• WHAT THE EXERCISE ASKS: Write out the material in full, matching each line exactly.

• AVAILABLE DATA:
___

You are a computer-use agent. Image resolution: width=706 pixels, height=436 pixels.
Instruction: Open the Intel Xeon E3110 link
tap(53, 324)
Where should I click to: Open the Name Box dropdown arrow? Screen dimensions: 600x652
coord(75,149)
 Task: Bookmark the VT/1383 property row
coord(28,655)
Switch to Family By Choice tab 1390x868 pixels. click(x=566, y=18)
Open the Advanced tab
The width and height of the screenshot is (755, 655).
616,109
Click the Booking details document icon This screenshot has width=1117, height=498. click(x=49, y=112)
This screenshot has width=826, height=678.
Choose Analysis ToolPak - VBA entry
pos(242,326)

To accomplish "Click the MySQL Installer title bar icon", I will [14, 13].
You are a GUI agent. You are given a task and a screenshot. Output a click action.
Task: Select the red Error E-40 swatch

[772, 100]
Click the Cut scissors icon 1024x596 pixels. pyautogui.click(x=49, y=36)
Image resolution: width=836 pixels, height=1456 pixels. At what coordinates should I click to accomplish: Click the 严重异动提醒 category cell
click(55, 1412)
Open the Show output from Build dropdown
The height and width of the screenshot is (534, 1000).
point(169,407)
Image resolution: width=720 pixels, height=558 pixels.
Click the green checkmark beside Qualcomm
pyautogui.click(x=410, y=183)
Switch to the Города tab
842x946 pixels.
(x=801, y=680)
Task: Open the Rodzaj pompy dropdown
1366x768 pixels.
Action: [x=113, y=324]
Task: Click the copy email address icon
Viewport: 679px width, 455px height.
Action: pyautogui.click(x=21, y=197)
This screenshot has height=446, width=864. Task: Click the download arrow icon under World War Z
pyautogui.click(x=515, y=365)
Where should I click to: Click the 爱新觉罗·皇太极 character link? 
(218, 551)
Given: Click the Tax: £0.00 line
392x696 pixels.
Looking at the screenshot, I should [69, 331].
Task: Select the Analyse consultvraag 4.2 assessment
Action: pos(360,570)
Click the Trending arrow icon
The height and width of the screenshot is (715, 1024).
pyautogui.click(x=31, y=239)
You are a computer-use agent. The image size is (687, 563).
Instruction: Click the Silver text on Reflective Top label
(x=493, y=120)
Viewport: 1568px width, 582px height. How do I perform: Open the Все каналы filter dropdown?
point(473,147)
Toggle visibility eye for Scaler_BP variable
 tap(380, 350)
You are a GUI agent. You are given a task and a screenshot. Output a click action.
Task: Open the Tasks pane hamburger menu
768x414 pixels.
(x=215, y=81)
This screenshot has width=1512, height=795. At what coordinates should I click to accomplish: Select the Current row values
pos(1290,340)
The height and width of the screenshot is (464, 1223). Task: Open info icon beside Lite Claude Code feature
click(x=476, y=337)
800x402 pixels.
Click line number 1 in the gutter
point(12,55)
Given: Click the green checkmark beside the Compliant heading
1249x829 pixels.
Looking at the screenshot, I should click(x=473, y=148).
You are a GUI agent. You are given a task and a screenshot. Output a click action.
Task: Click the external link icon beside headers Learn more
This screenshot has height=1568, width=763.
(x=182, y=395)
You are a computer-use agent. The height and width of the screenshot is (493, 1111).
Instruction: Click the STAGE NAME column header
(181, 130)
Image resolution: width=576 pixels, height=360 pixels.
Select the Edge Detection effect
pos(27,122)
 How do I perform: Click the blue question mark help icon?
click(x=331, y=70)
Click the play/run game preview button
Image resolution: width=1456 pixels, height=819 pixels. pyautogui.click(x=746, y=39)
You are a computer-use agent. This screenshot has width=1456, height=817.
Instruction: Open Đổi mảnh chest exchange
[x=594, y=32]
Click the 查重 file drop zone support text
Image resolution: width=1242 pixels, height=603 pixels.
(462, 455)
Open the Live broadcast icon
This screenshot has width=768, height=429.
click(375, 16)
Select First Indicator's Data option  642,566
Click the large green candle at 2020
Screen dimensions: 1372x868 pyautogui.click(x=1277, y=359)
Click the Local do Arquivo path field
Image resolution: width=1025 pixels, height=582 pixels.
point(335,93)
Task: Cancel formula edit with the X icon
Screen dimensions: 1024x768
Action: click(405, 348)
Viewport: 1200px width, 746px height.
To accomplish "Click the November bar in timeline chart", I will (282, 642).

___

• TASK SOLUTION:
You are a computer-use agent. Image resolution: width=706 pixels, height=436 pixels.
Instruction: Open the Intel Xeon E3110 link
tap(53, 324)
Where should I click to: Open the Name Box dropdown arrow? Screen dimensions: 600x652
coord(75,149)
 Task: Bookmark the VT/1383 property row
coord(28,655)
Switch to Family By Choice tab 1390x868 pixels. click(x=566, y=18)
Open the Advanced tab
The width and height of the screenshot is (755, 655).
616,109
Click the Booking details document icon This screenshot has width=1117, height=498. click(x=49, y=112)
This screenshot has width=826, height=678.
Choose Analysis ToolPak - VBA entry
pos(242,326)

To accomplish "Click the MySQL Installer title bar icon", I will [14, 13].
You are a GUI agent. You are given a task and a screenshot. Output a click action.
Task: Select the red Error E-40 swatch

[772, 100]
Click the Cut scissors icon 1024x596 pixels. pyautogui.click(x=49, y=36)
Image resolution: width=836 pixels, height=1456 pixels. At what coordinates should I click to accomplish: Click the 严重异动提醒 category cell
click(55, 1412)
Open the Show output from Build dropdown
The height and width of the screenshot is (534, 1000).
point(169,407)
Image resolution: width=720 pixels, height=558 pixels.
Click the green checkmark beside Qualcomm
pyautogui.click(x=410, y=183)
Switch to the Города tab
842x946 pixels.
(x=801, y=680)
Task: Open the Rodzaj pompy dropdown
1366x768 pixels.
Action: [x=113, y=324]
Task: Click the copy email address icon
Viewport: 679px width, 455px height.
Action: pyautogui.click(x=21, y=197)
This screenshot has height=446, width=864. Task: Click the download arrow icon under World War Z
pyautogui.click(x=515, y=365)
Where should I click to: Click the 爱新觉罗·皇太极 character link? 
(218, 551)
Given: Click the Tax: £0.00 line
392x696 pixels.
Looking at the screenshot, I should [69, 331].
Task: Select the Analyse consultvraag 4.2 assessment
Action: pos(360,570)
Click the Trending arrow icon
The height and width of the screenshot is (715, 1024).
pyautogui.click(x=31, y=239)
You are a computer-use agent. The image size is (687, 563).
Instruction: Click the Silver text on Reflective Top label
(x=493, y=120)
Viewport: 1568px width, 582px height. How do I perform: Open the Все каналы filter dropdown?
point(473,147)
Toggle visibility eye for Scaler_BP variable
 tap(380, 350)
You are a GUI agent. You are given a task and a screenshot. Output a click action.
Task: Open the Tasks pane hamburger menu
768x414 pixels.
(x=215, y=81)
This screenshot has width=1512, height=795. At what coordinates should I click to accomplish: Select the Current row values
pos(1290,340)
The height and width of the screenshot is (464, 1223). Task: Open info icon beside Lite Claude Code feature
click(x=476, y=337)
800x402 pixels.
Click line number 1 in the gutter
point(12,55)
Given: Click the green checkmark beside the Compliant heading
1249x829 pixels.
Looking at the screenshot, I should click(x=473, y=148).
You are a GUI agent. You are given a task and a screenshot. Output a click action.
Task: Click the external link icon beside headers Learn more
This screenshot has height=1568, width=763.
(x=182, y=395)
You are a computer-use agent. The height and width of the screenshot is (493, 1111).
Instruction: Click the STAGE NAME column header
(181, 130)
Image resolution: width=576 pixels, height=360 pixels.
Select the Edge Detection effect
pos(27,122)
 How do I perform: Click the blue question mark help icon?
click(x=331, y=70)
Click the play/run game preview button
Image resolution: width=1456 pixels, height=819 pixels. pyautogui.click(x=746, y=39)
You are a computer-use agent. This screenshot has width=1456, height=817.
Instruction: Open Đổi mảnh chest exchange
[x=594, y=32]
Click the 查重 file drop zone support text
Image resolution: width=1242 pixels, height=603 pixels.
(462, 455)
Open the Live broadcast icon
This screenshot has width=768, height=429.
click(375, 16)
Select First Indicator's Data option  642,566
Click the large green candle at 2020
Screen dimensions: 1372x868 pyautogui.click(x=1277, y=359)
Click the Local do Arquivo path field
Image resolution: width=1025 pixels, height=582 pixels.
point(335,93)
Task: Cancel formula edit with the X icon
Screen dimensions: 1024x768
Action: click(405, 348)
Viewport: 1200px width, 746px height.
To accomplish "Click the November bar in timeline chart", I will (282, 642).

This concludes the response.